I work for a medium size fire department. We have 8 stations and approx. 100 personel. I see NFPA as a friend 99% of the time. The only foe side I see is just what was mentioned in one of the previous posts about the apparatus manufacturers feeling their equipment is becoming too expensive to build. My department recently purchased and will soon receive four new Class A pumpers at a cost of approx. 275,000 a piece. The dealer for these pumpers told our chief that after Jan. 1 when the newest NFPA standards go into effect that those same pumpers would cost in excess of 325,000. Thats a big jump to be taking from year to year. And with the economic times and cash strapped governments thats an even bigger punch to the taxpayers wallet. I truly do not believe in sacrificing safety at all. But with the continued increased costs of just building a pumper plus the costs of NFPA upgrades it could very well force departments into keeping a sub-par appartus on the road which in turn negates the intended effect of NFPA's efforts.

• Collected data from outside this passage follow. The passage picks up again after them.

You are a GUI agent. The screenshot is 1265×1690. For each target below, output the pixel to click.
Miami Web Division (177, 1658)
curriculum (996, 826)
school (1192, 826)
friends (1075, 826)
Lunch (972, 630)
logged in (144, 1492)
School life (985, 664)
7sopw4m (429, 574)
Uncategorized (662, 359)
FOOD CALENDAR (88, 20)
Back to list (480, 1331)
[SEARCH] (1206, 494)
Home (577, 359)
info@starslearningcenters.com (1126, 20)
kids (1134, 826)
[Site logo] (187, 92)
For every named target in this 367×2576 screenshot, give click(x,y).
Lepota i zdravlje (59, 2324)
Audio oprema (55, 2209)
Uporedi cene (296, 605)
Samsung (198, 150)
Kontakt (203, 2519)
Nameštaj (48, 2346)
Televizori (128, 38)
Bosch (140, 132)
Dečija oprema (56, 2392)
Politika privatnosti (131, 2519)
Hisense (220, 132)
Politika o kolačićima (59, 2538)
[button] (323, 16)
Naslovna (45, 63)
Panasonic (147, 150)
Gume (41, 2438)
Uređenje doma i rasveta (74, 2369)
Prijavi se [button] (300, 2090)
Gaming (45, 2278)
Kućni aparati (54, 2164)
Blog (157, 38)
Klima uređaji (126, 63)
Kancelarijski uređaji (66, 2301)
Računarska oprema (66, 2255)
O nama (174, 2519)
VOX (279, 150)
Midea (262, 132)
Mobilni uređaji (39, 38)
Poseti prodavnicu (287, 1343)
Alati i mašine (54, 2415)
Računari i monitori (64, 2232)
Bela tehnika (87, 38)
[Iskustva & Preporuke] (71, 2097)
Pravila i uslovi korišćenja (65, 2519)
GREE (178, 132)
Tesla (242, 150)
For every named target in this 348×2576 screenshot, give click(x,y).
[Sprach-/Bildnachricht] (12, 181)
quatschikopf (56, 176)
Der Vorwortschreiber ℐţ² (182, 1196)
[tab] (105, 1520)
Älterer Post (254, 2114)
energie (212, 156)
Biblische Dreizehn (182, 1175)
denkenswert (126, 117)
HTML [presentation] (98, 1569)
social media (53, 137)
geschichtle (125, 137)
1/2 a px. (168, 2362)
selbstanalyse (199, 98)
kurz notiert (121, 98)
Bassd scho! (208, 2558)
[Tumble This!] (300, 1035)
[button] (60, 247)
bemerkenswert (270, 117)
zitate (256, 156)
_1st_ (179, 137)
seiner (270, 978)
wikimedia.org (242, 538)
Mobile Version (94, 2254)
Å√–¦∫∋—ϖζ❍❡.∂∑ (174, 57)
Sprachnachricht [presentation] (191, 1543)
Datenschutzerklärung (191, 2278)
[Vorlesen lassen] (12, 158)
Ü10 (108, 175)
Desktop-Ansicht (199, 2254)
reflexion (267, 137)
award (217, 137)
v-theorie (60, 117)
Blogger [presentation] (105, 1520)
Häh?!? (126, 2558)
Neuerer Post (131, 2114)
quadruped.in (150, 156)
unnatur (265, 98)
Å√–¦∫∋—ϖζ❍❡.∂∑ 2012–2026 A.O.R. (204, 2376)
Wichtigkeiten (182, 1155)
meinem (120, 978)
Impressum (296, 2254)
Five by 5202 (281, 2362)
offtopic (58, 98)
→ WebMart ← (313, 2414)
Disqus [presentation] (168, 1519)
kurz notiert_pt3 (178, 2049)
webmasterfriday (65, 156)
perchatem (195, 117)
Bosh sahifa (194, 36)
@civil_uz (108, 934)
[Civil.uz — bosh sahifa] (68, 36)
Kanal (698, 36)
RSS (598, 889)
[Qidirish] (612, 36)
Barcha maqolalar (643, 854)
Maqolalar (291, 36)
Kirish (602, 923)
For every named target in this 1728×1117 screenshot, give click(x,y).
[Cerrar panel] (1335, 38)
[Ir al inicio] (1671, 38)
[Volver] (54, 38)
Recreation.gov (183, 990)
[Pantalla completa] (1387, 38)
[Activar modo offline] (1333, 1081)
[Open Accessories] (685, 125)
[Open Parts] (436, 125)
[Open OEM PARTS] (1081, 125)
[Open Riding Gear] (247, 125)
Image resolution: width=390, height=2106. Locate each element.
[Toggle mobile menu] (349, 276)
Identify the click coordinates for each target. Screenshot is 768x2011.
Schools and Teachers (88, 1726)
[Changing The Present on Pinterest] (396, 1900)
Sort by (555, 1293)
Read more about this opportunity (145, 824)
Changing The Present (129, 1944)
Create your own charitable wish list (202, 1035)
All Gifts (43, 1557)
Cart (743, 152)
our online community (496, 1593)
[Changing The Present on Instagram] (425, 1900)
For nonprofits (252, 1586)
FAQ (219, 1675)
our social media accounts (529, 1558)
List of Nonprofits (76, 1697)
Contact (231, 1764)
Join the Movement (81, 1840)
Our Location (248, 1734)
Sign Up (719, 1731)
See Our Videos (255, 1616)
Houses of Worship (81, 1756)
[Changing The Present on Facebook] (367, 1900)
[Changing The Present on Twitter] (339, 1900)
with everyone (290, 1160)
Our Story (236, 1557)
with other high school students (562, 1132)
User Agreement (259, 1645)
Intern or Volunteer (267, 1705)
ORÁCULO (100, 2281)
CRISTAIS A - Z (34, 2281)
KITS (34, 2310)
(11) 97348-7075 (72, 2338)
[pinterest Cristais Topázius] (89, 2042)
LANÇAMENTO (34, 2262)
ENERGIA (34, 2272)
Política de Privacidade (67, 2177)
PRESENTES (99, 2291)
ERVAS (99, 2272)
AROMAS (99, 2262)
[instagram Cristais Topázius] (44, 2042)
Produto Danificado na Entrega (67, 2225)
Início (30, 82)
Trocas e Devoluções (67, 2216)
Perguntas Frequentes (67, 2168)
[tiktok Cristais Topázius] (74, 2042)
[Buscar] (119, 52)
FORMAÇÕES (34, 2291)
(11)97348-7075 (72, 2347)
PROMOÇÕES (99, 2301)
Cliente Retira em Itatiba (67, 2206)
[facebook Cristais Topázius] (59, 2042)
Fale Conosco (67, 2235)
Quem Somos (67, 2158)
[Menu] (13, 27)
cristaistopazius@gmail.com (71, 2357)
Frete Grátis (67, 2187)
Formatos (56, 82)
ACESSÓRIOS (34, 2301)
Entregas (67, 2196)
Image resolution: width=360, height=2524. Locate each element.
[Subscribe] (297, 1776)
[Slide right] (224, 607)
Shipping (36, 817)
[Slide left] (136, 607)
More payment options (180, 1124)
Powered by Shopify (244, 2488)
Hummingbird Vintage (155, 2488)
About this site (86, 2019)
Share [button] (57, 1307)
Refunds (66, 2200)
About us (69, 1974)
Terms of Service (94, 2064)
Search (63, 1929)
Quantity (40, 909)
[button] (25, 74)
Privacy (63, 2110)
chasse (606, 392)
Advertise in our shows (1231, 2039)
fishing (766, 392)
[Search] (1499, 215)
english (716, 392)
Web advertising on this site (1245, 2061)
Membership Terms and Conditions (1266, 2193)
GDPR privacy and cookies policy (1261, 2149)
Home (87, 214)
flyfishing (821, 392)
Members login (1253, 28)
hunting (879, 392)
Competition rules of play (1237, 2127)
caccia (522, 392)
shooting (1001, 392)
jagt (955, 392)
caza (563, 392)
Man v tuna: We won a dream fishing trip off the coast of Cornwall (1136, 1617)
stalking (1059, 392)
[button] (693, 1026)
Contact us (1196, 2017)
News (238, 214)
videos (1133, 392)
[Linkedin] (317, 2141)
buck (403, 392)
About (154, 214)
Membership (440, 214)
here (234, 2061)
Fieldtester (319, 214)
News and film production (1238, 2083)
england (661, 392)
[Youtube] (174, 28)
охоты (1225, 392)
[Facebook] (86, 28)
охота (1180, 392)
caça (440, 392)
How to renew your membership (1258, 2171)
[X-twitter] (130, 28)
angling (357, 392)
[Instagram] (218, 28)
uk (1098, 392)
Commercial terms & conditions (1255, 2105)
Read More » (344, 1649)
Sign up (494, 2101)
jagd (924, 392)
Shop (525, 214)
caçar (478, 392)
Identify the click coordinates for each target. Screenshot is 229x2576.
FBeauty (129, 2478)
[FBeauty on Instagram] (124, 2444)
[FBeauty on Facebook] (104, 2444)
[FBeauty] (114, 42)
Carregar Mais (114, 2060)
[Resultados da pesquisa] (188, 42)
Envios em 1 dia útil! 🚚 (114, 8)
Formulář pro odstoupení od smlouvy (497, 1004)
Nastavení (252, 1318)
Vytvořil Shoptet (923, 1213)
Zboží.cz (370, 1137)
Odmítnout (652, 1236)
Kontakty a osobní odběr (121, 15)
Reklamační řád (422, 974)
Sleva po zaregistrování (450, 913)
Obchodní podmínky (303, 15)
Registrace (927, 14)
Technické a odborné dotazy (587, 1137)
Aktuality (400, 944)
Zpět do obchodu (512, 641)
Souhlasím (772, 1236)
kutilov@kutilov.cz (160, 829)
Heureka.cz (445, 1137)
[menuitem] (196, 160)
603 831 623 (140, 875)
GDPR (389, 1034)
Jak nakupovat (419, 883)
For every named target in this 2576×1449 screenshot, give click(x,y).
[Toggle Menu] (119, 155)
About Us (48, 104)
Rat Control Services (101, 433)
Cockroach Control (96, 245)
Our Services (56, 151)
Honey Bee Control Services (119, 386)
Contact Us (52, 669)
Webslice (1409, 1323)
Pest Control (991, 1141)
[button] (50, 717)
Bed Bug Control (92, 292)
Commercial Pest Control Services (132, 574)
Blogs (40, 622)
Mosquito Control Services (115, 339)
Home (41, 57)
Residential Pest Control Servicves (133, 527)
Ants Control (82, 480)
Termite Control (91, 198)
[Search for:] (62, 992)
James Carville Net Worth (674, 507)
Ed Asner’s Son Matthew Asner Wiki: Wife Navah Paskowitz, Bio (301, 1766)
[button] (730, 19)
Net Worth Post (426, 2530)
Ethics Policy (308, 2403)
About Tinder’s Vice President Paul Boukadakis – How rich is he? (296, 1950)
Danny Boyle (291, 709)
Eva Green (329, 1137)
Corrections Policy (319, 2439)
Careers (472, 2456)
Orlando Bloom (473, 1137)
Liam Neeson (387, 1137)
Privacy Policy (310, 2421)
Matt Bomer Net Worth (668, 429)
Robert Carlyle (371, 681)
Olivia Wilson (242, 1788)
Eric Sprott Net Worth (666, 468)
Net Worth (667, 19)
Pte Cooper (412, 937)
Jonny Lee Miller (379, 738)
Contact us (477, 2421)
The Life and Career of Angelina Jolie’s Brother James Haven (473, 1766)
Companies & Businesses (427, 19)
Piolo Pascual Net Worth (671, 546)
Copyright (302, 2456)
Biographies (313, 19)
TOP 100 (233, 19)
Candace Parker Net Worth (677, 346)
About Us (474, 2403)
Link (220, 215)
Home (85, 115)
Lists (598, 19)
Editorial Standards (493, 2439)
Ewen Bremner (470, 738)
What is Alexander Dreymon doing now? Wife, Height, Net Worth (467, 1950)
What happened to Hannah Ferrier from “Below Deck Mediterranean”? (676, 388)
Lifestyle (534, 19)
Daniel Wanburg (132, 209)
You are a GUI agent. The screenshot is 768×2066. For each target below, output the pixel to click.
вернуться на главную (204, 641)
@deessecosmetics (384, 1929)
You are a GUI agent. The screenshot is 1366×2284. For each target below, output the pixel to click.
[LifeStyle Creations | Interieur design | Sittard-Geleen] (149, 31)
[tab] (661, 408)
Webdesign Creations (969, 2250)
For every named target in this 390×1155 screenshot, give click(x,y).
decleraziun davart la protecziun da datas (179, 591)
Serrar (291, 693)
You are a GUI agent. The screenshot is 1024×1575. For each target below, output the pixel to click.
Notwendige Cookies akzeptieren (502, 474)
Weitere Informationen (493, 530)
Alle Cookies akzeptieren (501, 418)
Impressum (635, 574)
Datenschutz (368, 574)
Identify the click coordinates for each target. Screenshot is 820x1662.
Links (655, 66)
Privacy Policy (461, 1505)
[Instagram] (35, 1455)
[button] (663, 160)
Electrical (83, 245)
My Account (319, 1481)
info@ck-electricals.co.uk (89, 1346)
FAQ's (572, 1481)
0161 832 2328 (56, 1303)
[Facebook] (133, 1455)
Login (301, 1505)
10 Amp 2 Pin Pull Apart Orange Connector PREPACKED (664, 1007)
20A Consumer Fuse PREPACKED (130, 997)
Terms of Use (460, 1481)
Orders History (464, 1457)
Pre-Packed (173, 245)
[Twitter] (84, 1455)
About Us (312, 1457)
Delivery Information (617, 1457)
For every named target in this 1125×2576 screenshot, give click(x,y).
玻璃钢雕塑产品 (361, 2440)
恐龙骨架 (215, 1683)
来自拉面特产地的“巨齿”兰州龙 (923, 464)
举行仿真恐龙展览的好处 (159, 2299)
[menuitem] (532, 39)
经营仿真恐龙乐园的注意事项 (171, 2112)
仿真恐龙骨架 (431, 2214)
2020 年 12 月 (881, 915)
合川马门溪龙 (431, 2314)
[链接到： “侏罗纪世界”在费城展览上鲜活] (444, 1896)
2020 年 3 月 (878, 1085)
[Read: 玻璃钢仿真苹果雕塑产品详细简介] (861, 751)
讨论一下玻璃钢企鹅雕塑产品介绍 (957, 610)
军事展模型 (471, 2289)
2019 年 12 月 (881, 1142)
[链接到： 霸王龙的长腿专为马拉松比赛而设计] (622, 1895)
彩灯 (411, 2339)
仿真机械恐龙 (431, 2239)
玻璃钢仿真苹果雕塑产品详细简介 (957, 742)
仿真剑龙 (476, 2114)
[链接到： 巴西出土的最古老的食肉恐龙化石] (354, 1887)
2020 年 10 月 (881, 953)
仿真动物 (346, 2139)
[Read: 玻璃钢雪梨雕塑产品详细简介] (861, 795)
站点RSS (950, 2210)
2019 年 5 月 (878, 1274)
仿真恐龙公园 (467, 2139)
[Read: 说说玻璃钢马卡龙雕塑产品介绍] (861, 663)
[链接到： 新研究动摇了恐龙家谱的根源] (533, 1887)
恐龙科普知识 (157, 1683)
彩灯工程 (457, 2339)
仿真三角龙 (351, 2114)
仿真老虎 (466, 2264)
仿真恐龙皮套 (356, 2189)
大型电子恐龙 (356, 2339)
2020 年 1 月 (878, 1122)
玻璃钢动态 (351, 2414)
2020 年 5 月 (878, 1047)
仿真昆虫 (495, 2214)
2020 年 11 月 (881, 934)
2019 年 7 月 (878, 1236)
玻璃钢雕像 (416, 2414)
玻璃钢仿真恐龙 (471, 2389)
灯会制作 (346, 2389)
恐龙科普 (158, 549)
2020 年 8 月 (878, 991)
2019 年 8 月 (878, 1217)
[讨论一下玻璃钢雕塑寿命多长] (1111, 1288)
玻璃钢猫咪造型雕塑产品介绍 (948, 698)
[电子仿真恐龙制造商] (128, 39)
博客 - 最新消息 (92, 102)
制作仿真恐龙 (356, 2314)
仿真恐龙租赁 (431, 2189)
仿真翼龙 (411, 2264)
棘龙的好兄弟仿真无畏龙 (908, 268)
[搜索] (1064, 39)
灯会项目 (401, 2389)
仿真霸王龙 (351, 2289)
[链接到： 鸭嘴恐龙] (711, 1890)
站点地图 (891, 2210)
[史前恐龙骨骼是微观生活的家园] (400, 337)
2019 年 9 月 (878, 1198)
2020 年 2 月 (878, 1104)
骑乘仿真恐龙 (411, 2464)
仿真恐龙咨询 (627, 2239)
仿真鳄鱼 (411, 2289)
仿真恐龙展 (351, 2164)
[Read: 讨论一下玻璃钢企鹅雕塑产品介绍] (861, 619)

well opens alot of feelings. I feel that alot of things are wrong but there is alot that do help. but the last one that I heard, was kinda out there if you ask me. It was only a brainstome at the time and it was along the lines of..... They want to ban the storage of SCBA's in the jump seats of the trucks. And the reason for this is so that the firefighter or OIC can properly size up the situation befor the rush to gain entry into the building. And it was also to reduce the debree flying about the cab in the event on a crash, but all of our truck now have safty straps to prevent that from happining. So how does that topic Strike everyones fancy.... LOL
There's a huge amount of controversy amongst OHS professionals regarding the fact that these are set nationally as benchmarks to achieve, yet you have to pay to purchase them to read and comply with. I'd imagine there's similar issues with NFPA?
Allen, in theory you're right- a fire does not discriminate, etc, however until you have at least a State based fire department system, there will always be departments trying to outbid each other for available funding.
That in turn means that Backstickmiddleofnowhere County FD will not be in a financial position to upgrade equipment and comply with any national standard set upon them.
We on the other hand, run state based fire departments which means there's more equitable funding allocations (still not perfect as Tony P will vouch for!), but at least when new standards are handed down, we have a far better chance (still not perfect!) of complying.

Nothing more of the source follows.